The Muscular Dystrophy Association is pleased to announce the award of a clinical research network grant totaling $918,000 over three years to spur advances in myotonic dystrophy (DM) research. This investment, which provides continued support for the Myotonic Dystrophy Clinical Research Network, will support five medical centers that specialize in DM research and clinical care.

Established in 2013 and supported by funding from MDA and other patient advocacy groups, the National Institutes of Health (NIH) and pharmaceutical company Biogen, the network’s goals are to gain a more detailed understanding of the DM disease process and to collect data needed for clinical trials in order to inform what outcome measures, biomarkers and endpoints will be most appropriate.

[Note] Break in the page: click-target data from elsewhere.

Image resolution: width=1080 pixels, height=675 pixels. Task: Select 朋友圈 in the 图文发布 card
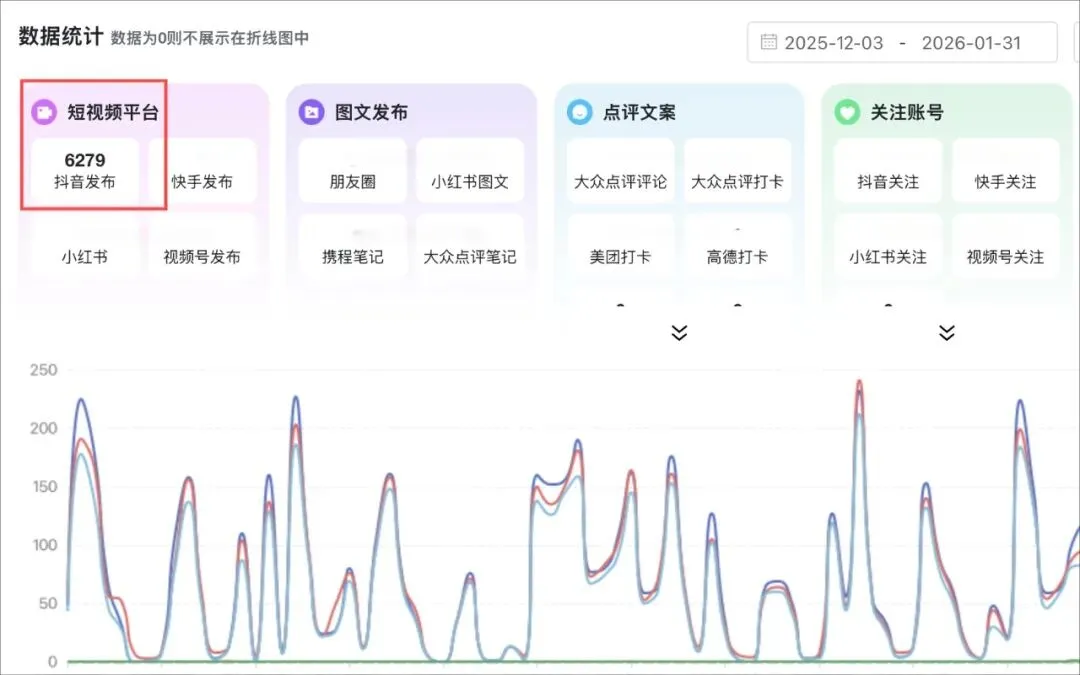coord(354,171)
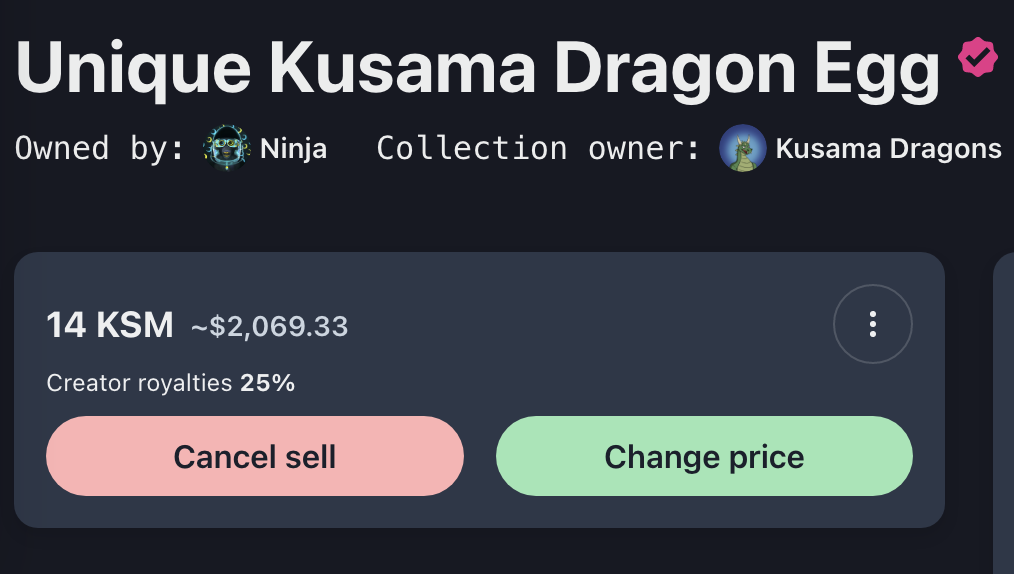The image size is (1014, 574).
Task: Click the Kusama Dragons dragon avatar
Action: click(743, 149)
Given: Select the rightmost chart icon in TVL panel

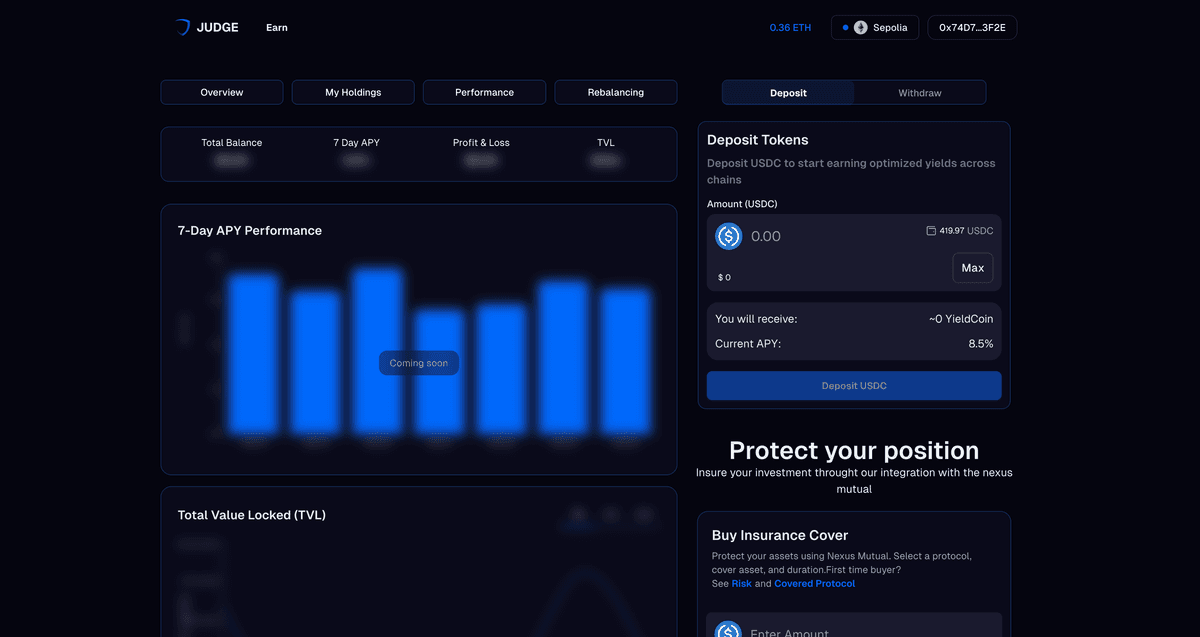Looking at the screenshot, I should (643, 513).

“MDA is pleased to continue to enable this critical infrastructure for myotonic dystrophy research,” says MDA Scientific Program Officer Lianna Orlando, Ph.D. “Current and upcoming clinical trials in DM would not have been possible without MDA’s role in establishing the network and supporting the creation of the tools necessary to carry out successful and informative studies.”

Centers connect experts in DM research and clinical care

The network currently is composed of six medical centers with significant expertise in DM research and clinical care. Centers include:

• California: Stanford University School of Medicine, Stanford
• Florida: University of Florida College of Medicine, Gainesville
• Kansas: University of Kansas Medical Center, Kansas City
• New York: University of Rochester Medical Center, Rochester
• Ohio: Ohio State University Medical Center, Columbus
• Washington, D.C.: National Institutes of Health

MDA funds helped establish the network’s original five university sites, and the new grant award continues to fund these programs. MDA funds do not support the NIH site. Additional sites may be added in 2017.

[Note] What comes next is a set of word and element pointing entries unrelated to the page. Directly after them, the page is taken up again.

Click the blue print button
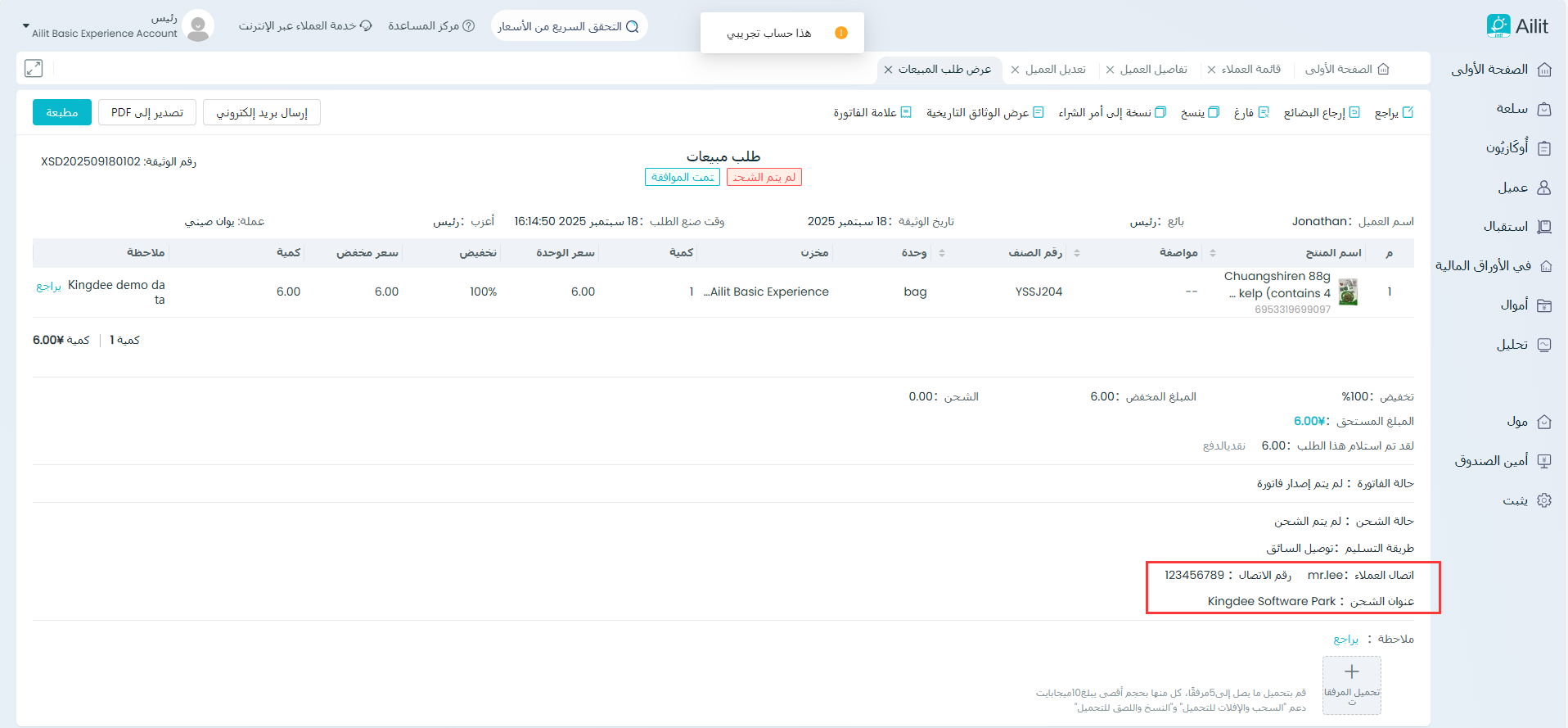The height and width of the screenshot is (728, 1568). point(62,112)
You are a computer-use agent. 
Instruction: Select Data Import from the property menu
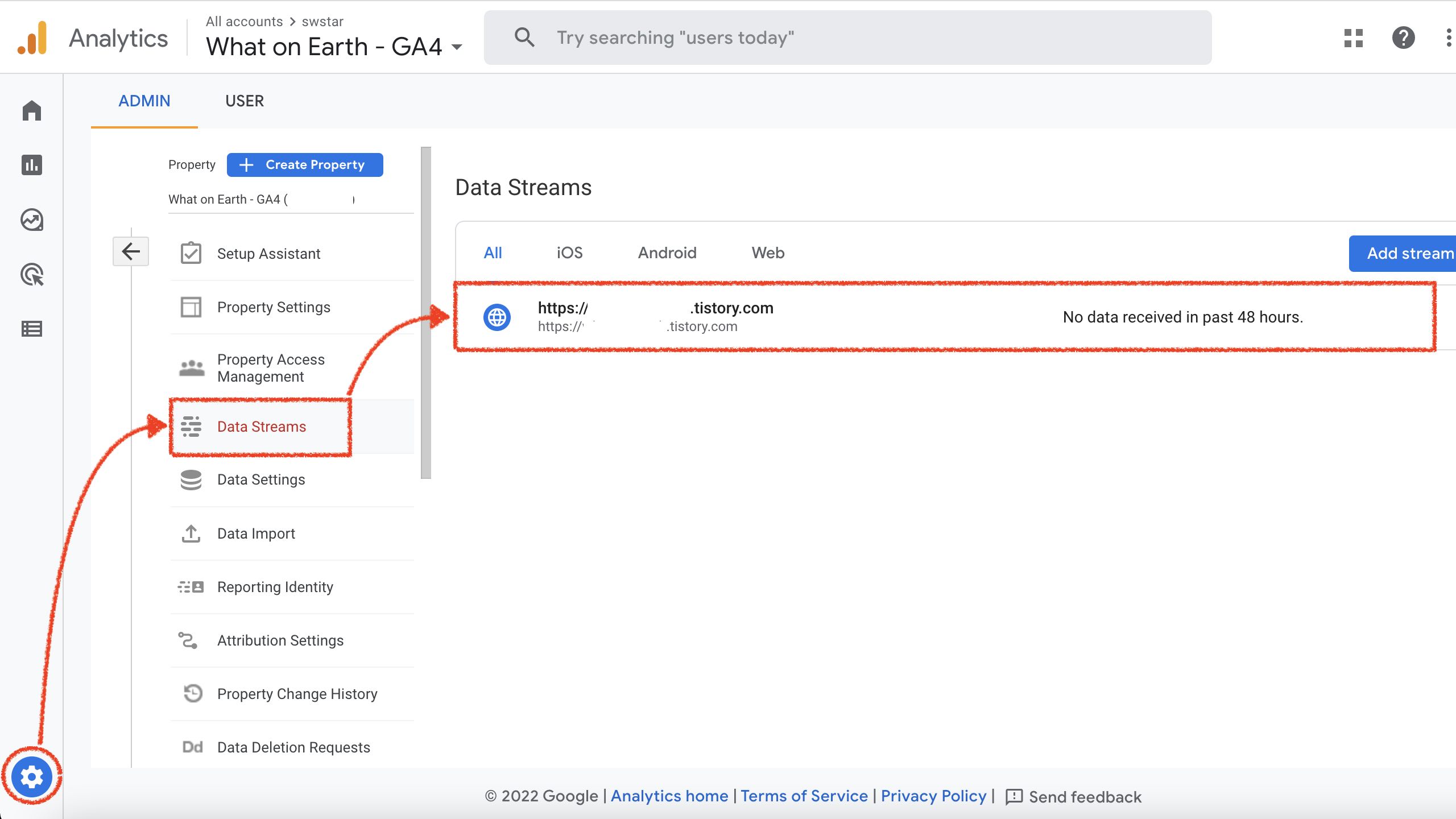click(256, 533)
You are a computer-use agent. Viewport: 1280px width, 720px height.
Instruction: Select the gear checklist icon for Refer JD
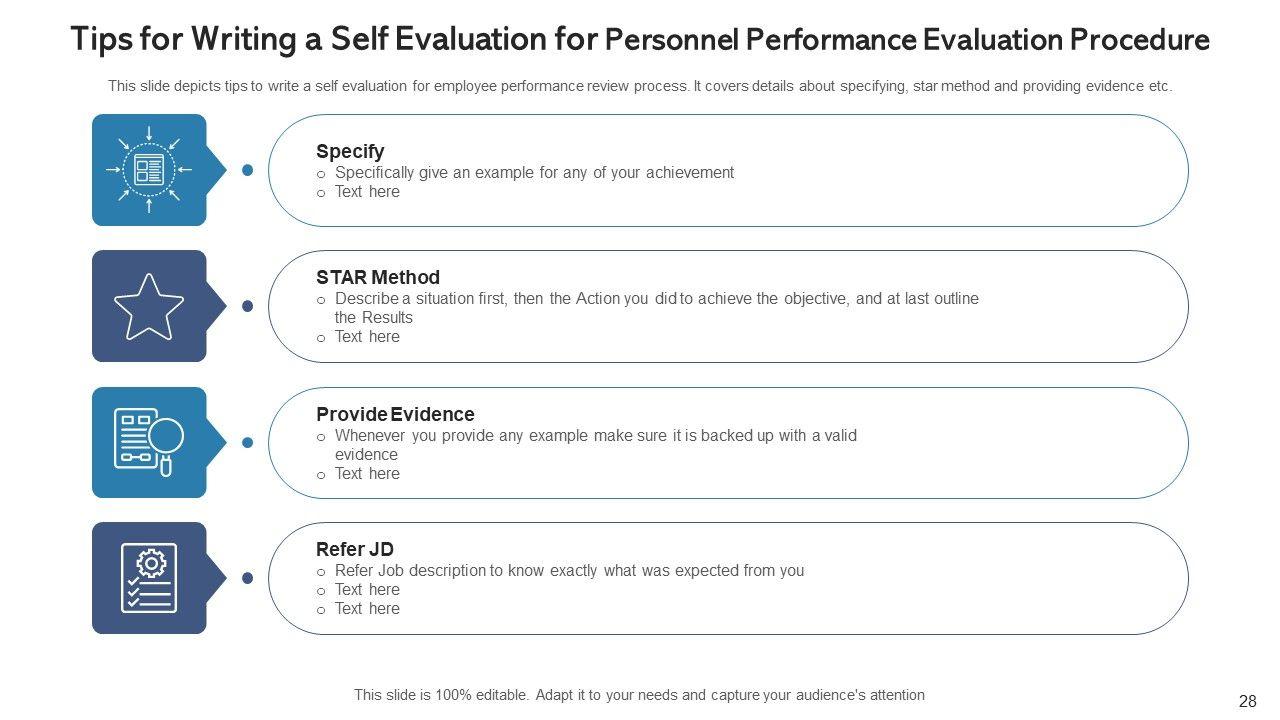pyautogui.click(x=149, y=578)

The network aims to pave the way for testing new treatments

The network is led by Charles Thornton, professor of neurology at the University of Rochester, who serves as its overall director.

“Now, for the first time, scientists and drug developers are coming up with good ideas about how to attack myotonic dystrophy at its root cause,” Thornton says. “The hope is that one of these new treatments will have a powerful effect, or that several can be used together.”

The network was started, Thornton says, to pave the way for testing new treatments in people.

“Experience has taught us that finding out whether a new drug is working or not is not a slam dunk. If we want to have clear answers, then we must work out many details and methods in advance. And we have to work closely with patients and families every step of the way. If it’s not a team effort, we probably won’t succeed,” Thornton says.

“We are extremely grateful for support from MDA in getting the network launched and keeping it going,” he says. “When we started we hoped that we could encourage more companies and scientists to work on developing treatment[s] for myotonic dystrophy because they would see that all the tools are in place to conduct good clinical trials. Our work is still at an early stage, but already we can see that this is happening.”

Network is building on early successes

All of the researchers in the network have free and unrestricted access to data generated at all of the sites. In addition, and to further support advances in DM research, the network is committed to making access to study results broadly available to both academic and industry researchers in the United States and around the world.

Among the network’s accomplishments:

• Network researchers have already been responsible for much critical clinical research in DM in the U.S., and through combined efforts they have standardized equipment and procedures (for measuring myotonic and muscle strength, and for obtaining blood and biopsy samples) across all sites.
• The network investigators published a DM biomarker study in December 2013 that looked at RNA splicing in muscle biopsy tissue and identified a group of gene-splicing events that are affected even before there is evidence of muscle weakness. This collection of early changes in DM1 represents a tremendous opportunity for early/pre-symptomatic therapy intervention and is being used as a potential biomarker to determine whether a treatment was effective at targeting the root cause of the disease process.
• The five original network centers are currently completing a multicenter observational study of type 1 DM in 100 individuals with the disease, while a companion study, conducted by the NIH site, is following 25 additional participants. The goals of both trials are to prospectively assess walking speed, muscle strength, muscle size, myotonia, heart rhythm, mental efficiency (attention, memory and cognitive tests) and overall health over a one-year period to determine how the condition changes over time.

MDA is committed to DM research

MDA has funded more than $46 million in myotonic dystrophy research since 1950 and currently is funding nine active DM grants with a total funding commitment of more than $3 million.